Les yeux fermés, Philippe Lerat
Depuis les marbrures de la mémoire.
«Les yeux fermés» c’est le titre d’une série de gravures qui sert aussi de titre à l’ensemble de l’exposition. Ce titre peut de prime abord dérouter. On attend plutôt d’un artiste qu’il ait les yeux ouverts et non fermés. Comment peut-on donner à voir si l’on ferme les yeux ? Répondre à cette question, c’est déjà entrer un peu dans le travail de Jean François Chevalier.
Fermer les yeux, c’est refuser la présence du monde visible pour se replier en soi. C’est aussi se laisser habiter par les images intérieures. Dans les marbrures de la mémoire, les souvenirs isolés de sensations diffuses, de perceptions anciennes vont et viennent, se détachent un moment puis repartent dans les profondeurs d’où elles ont émergé. Saisir le souvenir, le fixer et ainsi conjurer le passage du temps, telle est l’intention de Jean François Chevalier. Il y a dans bien les œuvres de l’artiste, la persistance de ce regard de l’enfance qui de sa proximité avec le monde s’attache à un détail, joue avec les proportions, opère des rapprochements inattendus.
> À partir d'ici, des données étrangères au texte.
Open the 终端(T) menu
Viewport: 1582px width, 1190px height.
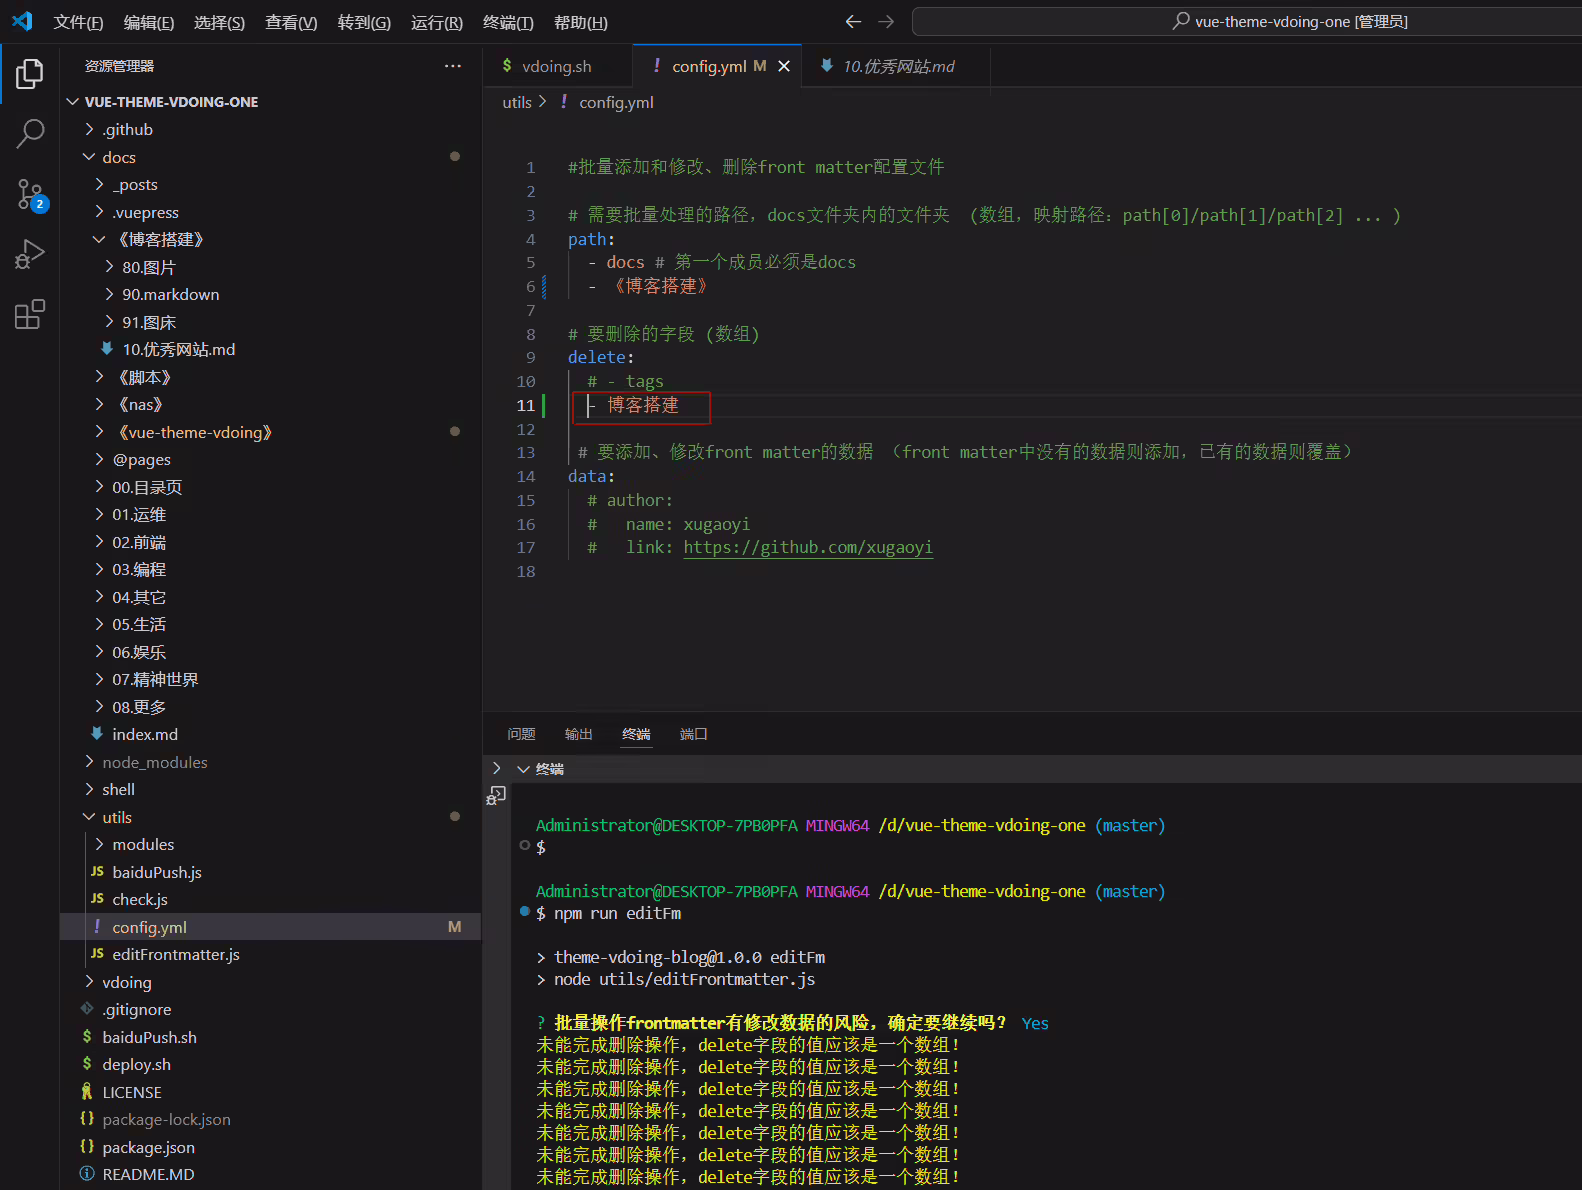point(508,22)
Privilégiant la physionomie des choses sur leur fonction, il annonce une autre relation avec le réel. Une relation charnelle où tous les sens sont convoqués. On sent chez l’artiste un goût pour la matière, pour la puissance même de la matière. L’oeuvre, à la frontière de l’abstraction et de la figuration, ne définit pas totalement le souvenir mais lui donne une sorte de respiration. Les yeux fermés, voilà qui a peut être aussi à voir avec l’art de la gravure. Art où il faut accepter de ne pas tout voir. D’abord parce que l’artiste est toujours un peu aveugle lorsqu’il entaille la plaque, attendant la révélation du tirage. Les révélations devrait-on dire car en gravure les états, dans leur multiplicité, ouvrent l’oeuvre vers des variations infinies qui sont autant d’apparitions. L’œil de l’artiste cette fois est bien ouvert et que l’on sait sévère voit ce qu’il ne pouvait prévoir. Comme si la matière venait à son aide, l’aidant à déchiffrer son intention. La gravure produite évoque donc le souvenir flottant en le reconfigurant totalement.
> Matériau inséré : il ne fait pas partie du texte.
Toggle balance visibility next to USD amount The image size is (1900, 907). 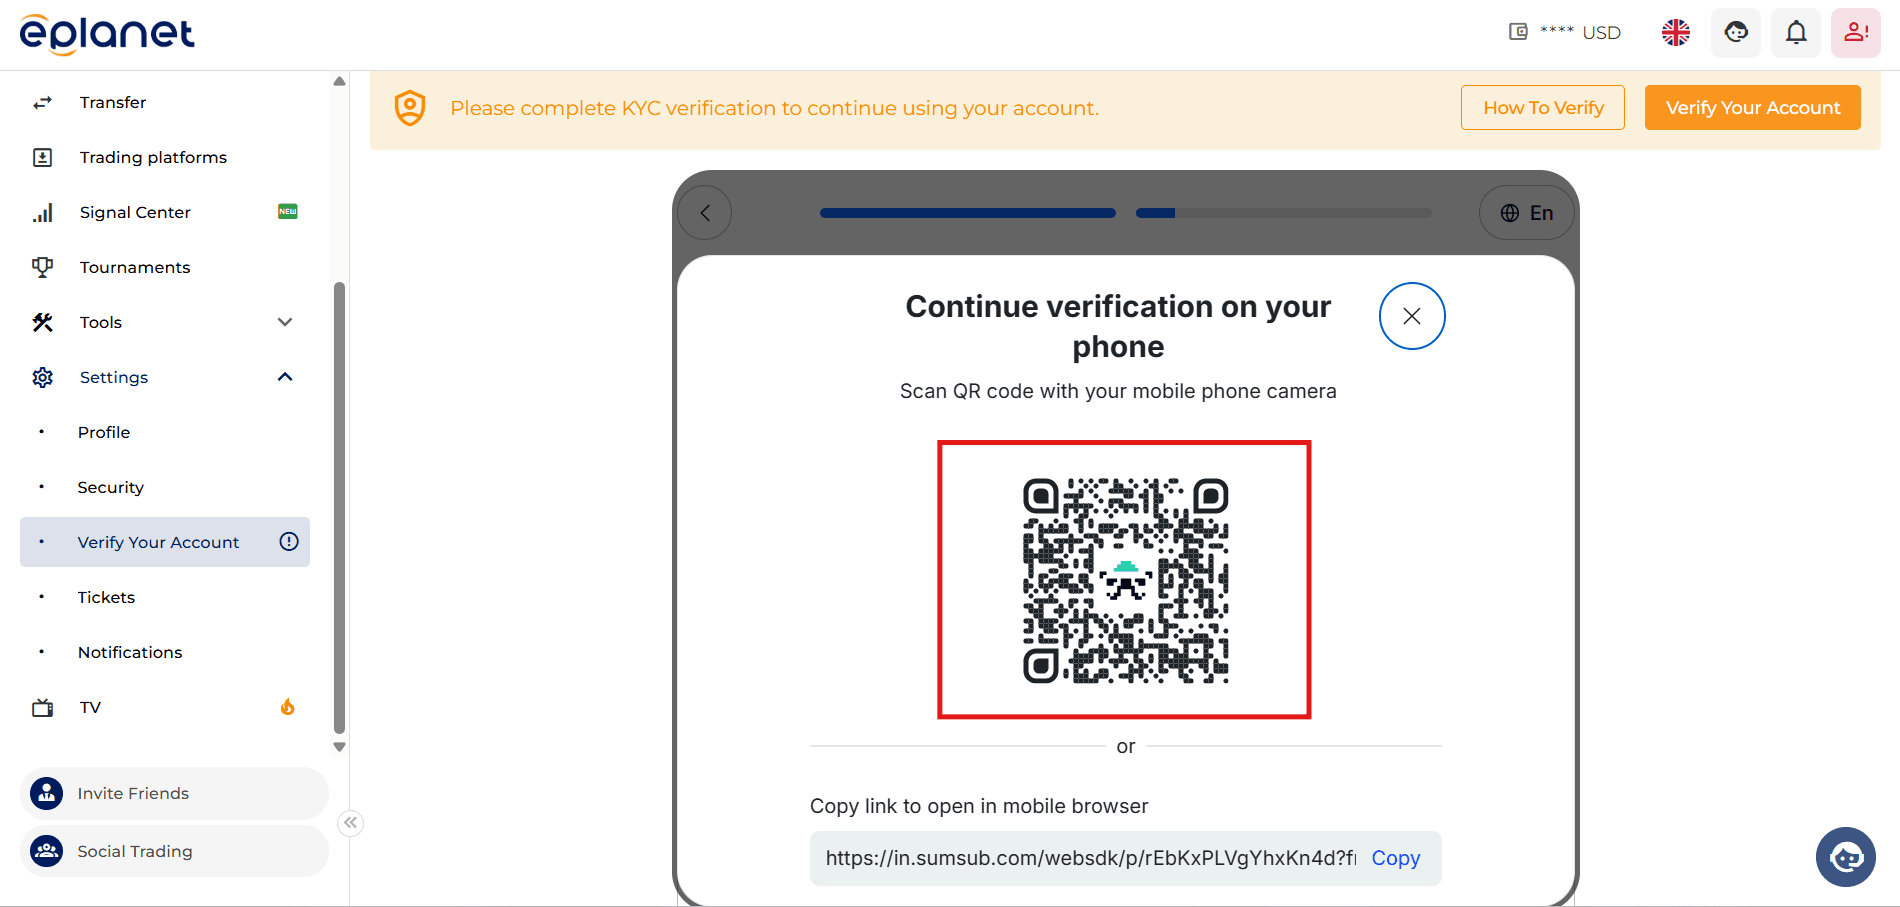point(1518,31)
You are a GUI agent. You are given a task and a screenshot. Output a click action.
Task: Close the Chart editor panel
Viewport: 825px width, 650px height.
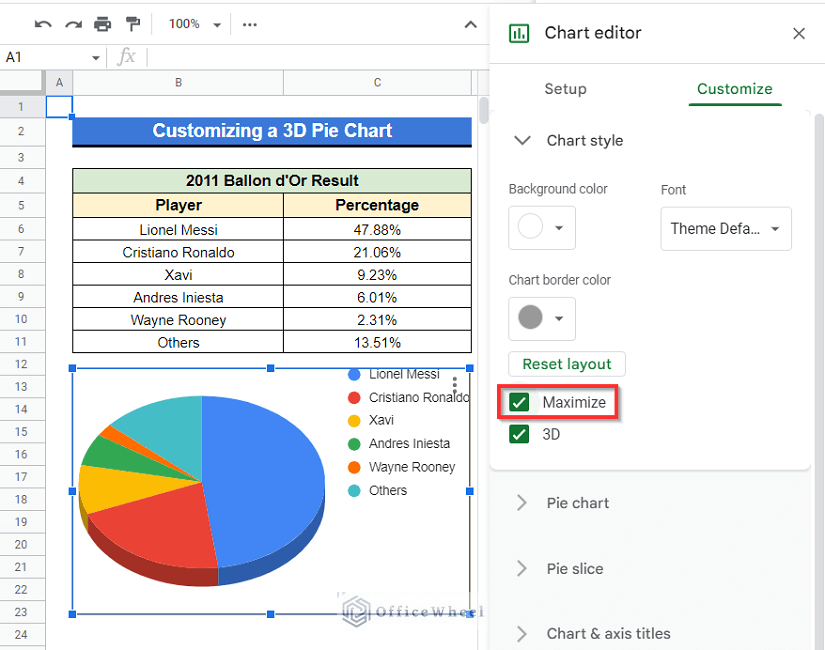pos(798,34)
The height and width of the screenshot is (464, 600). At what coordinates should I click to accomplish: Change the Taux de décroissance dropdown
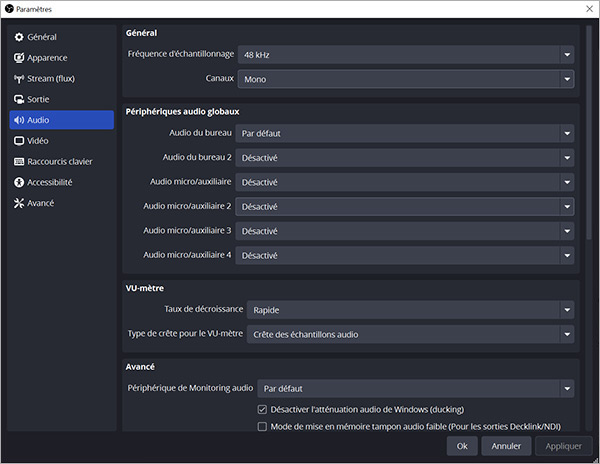pyautogui.click(x=410, y=310)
Les gravures s’insèrent aussi dans des séries. Il y a dans chaque série comme un air de famille, un fil qui relie les gravures les unes aux autres et les éclaire. Cette dialectique de l’un et du multiple, le coffret vient parfois la prolonger associant unité et intimité Les coffrets sont comme des tranches de vie ou de souvenirs. Comme l’artiste le confie dans son entretien avec Paulette Choné, son œuvre est une recherche pour «appréhender la vie». Appréhender ce qui peut l’être totalement appelle le recommencement perpétuel de cette quête sans relâche pour produire un équivalent matériel d’images intérieures diffuses. Cette recherche, somme toute assez autobiographique, part du souvenir d’une chose vécue pour aboutir à l’autonomie d’une image. Mais comment le spectateur peut-il entrer dans une œuvre aussi profondément inscrite dans la vie de son auteur ? Paradoxalement, c’est parce que le travail de Jean François Chevalier s’est d’abord adressé à lui-même, et justement en tant que recherche, en tant que poétique du quotidien, en tant que déchiffrement du réel, qu’il peut s’ adresser à tous. En sollicitant notre imaginaire, l’image nous invite à interroger notre relation au réel, les yeux ouverts cette fois.